OSLO (Reuters) – Norway will send a team of medical and logistical staff to Italy’s Lombardy region to help fight the COVID-19 pandemic, the Oslo government said on Sunday.
The deployment is planned to last four weeks and will likely be based in Bergamo, one of the cities hardest hit by the disease, after health authorities in Lombardy issued a request for international help on March 31.
The team consists of 20-25 doctors, nurses and logistical staff, many of whom have done similar work during the Ebola outbreak in the Democratic Republic of Congo and the measles outbreak in Samoa in recent years.
“Solidarity in Europe is not a theoretical exercise and now is the time to show it in practice,” Norwegian Health Secretary Bent Hoeie said. “We must help each other when crisis hits.”
Norway is not a member of the European Union.

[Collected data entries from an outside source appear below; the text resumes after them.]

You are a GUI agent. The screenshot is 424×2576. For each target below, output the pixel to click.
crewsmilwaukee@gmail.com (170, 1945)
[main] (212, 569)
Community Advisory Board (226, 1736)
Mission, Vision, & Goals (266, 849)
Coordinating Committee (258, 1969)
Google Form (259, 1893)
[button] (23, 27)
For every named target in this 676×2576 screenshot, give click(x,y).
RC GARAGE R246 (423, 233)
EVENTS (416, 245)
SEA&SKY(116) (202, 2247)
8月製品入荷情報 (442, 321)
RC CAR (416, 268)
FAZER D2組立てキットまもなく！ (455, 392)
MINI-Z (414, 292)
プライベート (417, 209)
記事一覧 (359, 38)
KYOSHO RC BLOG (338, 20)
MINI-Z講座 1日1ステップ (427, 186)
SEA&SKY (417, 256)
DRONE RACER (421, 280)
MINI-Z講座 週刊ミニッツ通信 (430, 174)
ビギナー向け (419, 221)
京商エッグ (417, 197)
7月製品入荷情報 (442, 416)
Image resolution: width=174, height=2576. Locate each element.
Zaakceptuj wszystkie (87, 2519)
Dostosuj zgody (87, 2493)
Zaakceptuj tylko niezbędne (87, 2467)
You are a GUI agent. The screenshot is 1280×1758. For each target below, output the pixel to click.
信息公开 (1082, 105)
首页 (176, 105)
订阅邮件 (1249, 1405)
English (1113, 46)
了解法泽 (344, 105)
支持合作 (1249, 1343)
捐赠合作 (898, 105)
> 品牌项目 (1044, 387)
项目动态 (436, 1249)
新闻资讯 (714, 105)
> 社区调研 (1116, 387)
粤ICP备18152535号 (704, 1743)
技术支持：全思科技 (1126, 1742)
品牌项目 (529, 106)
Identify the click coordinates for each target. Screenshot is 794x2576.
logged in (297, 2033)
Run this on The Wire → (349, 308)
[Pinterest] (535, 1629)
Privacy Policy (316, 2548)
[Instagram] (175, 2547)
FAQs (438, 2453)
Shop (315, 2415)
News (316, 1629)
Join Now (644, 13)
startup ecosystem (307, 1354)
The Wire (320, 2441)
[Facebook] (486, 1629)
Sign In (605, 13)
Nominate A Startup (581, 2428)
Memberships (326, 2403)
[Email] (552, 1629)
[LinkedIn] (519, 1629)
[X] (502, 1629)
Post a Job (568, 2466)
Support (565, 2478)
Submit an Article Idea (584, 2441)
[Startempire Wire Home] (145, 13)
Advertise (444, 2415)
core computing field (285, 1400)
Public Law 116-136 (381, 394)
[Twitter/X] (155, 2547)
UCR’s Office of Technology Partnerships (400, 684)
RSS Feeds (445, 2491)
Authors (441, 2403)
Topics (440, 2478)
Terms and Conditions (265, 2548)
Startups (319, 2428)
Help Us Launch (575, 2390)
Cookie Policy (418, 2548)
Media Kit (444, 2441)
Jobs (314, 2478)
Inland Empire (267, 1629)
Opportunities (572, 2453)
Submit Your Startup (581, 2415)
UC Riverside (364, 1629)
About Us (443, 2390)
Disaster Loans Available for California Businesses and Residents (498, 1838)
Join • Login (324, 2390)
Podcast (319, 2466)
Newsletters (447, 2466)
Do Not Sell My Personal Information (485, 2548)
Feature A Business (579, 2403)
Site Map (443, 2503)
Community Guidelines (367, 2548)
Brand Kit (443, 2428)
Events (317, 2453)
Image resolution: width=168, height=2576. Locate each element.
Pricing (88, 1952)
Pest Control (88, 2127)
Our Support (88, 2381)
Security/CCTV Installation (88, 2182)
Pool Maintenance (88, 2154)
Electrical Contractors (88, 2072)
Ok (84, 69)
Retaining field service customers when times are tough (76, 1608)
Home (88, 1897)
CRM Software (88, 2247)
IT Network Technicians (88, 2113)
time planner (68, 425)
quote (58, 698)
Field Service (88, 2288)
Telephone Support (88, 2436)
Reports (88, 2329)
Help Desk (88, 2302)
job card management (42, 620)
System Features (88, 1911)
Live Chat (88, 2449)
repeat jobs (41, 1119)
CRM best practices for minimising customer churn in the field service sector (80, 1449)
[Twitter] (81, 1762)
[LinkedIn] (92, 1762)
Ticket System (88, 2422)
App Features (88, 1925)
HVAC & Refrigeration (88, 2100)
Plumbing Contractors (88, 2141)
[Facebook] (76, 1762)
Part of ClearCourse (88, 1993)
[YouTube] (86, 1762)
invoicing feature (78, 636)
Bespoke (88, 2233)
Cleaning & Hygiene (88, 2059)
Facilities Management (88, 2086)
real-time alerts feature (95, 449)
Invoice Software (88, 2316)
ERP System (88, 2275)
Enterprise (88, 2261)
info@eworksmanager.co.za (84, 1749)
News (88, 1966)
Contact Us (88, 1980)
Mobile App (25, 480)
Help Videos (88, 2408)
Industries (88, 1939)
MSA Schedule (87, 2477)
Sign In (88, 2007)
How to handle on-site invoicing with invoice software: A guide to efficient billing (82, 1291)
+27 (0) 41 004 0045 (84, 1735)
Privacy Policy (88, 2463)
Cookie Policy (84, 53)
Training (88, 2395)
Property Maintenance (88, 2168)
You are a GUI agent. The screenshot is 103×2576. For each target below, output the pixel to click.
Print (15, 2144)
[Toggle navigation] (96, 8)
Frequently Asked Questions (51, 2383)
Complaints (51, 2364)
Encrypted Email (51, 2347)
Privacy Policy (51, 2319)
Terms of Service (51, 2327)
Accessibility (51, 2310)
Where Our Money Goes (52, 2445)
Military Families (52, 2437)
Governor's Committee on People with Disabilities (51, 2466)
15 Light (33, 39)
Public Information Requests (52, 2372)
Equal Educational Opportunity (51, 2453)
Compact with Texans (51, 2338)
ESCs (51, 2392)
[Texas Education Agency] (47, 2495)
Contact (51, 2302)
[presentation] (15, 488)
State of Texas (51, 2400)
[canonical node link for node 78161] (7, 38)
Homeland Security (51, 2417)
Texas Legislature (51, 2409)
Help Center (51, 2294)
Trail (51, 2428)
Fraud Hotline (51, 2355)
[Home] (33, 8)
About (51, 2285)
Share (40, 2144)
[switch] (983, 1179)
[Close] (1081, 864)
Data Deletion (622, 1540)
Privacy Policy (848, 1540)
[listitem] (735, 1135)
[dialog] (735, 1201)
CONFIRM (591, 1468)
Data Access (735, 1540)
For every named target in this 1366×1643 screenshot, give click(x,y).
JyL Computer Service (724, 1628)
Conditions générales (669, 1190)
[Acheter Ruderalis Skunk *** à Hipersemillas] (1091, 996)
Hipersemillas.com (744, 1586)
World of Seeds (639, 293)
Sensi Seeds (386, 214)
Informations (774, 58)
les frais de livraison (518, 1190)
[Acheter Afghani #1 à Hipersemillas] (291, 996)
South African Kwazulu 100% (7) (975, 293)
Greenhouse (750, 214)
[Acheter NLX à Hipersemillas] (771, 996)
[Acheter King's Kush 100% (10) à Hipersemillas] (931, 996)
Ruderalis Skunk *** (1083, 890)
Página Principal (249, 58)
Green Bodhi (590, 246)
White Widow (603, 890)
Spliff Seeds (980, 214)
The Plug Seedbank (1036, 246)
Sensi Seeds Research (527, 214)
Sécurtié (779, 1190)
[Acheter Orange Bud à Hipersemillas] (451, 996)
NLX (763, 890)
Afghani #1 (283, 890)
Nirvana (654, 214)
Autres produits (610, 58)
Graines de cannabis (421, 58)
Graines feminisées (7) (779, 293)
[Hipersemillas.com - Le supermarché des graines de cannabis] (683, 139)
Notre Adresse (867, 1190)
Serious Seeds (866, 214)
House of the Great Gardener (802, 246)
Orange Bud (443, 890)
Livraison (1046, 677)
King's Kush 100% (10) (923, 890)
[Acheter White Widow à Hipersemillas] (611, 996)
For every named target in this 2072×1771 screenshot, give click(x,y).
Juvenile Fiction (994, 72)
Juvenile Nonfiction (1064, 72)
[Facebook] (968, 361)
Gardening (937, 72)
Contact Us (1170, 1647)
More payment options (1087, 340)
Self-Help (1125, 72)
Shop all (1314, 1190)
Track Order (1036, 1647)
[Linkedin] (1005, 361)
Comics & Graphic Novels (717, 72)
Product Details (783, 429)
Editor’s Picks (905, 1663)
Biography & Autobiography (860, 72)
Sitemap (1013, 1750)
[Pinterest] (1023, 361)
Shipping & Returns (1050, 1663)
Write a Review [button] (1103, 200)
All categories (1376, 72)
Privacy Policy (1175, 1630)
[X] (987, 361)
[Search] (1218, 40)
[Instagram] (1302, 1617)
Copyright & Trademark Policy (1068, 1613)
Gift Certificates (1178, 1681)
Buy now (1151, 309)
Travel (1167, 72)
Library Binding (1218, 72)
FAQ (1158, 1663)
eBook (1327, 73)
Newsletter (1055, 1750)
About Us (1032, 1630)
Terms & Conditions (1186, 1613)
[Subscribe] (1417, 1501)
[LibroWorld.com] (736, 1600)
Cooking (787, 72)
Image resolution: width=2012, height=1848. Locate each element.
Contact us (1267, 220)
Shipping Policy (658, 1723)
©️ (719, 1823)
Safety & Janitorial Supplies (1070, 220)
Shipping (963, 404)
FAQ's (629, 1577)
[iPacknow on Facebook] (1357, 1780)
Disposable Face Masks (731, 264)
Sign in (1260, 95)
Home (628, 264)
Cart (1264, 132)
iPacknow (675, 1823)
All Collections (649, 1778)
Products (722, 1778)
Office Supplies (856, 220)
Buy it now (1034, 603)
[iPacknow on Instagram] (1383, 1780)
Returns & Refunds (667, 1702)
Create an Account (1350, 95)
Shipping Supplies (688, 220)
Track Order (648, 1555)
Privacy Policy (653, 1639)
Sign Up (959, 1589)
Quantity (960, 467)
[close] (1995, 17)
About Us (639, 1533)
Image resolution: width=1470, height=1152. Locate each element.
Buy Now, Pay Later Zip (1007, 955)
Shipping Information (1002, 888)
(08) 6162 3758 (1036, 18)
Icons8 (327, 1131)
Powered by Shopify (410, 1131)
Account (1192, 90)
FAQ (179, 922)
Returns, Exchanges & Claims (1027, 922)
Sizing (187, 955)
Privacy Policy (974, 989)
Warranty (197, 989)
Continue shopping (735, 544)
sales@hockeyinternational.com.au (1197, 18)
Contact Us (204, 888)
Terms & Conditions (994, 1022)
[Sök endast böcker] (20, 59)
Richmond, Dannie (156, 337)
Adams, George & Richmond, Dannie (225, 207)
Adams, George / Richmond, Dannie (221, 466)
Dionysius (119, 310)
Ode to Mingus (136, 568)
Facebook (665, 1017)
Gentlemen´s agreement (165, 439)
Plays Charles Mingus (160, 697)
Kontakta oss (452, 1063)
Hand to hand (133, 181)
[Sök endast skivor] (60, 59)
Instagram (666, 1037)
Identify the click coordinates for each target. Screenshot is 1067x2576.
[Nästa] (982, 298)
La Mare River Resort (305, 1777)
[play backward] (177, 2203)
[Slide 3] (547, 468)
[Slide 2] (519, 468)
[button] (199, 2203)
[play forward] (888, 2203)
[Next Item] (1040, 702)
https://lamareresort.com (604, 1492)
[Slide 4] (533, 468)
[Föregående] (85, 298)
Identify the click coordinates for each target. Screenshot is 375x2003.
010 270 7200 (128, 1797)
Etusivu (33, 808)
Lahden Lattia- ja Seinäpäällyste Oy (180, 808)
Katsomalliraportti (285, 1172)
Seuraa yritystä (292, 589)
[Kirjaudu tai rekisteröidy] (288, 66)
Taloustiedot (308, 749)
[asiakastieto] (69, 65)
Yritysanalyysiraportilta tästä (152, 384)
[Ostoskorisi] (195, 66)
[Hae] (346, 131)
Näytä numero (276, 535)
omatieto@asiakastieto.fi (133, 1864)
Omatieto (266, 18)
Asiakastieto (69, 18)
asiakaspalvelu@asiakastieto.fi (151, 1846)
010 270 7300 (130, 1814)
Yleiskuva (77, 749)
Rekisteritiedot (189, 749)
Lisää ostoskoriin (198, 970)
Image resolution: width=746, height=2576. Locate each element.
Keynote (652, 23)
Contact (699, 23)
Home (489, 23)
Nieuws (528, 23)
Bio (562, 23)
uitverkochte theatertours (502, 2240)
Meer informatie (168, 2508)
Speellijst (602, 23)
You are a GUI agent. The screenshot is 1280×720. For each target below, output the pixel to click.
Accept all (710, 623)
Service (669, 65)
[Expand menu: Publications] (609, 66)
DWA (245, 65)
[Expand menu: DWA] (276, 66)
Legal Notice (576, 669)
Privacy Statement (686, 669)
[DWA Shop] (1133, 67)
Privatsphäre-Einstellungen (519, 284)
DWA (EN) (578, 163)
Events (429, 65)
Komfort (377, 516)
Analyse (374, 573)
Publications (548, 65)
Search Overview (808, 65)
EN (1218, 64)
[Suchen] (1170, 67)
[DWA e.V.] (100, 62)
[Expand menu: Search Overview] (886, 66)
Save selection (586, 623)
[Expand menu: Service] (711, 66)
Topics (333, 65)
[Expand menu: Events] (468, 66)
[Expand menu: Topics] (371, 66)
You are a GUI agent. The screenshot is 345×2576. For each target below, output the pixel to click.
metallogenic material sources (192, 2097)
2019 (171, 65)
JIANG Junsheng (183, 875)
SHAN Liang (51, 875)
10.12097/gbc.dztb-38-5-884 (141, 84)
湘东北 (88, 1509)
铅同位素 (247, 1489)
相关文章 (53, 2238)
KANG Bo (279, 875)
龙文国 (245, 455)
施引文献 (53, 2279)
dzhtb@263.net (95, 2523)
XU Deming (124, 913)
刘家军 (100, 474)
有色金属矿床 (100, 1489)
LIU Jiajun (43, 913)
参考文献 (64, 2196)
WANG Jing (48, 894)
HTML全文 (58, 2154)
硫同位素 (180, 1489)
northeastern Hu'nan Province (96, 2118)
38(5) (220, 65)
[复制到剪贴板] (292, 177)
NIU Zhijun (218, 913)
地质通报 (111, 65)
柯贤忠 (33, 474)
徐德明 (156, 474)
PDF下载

Italy reported its lowest daily COVID-19 death toll for more than two weeks on Sunday as authorities began to look ahead to a second phase of the battle against the new coronavirus once the lockdown imposed almost a month ago is eventually eased.
The toll from the world’s deadliest outbreak reached 15,887, almost a quarter of the global death total, but the rise of 525 from a day earlier was the smallest daily increase since March 19.
By comparison, Norway’s death toll stands at 58, with 5,640 confirmed cases of infection, according to the Norwegian Institute of Public Health.
On Wednesday the government will decide whether to prolong restrictions, currently set to expire on April 13, including the closure of schools and nurseries.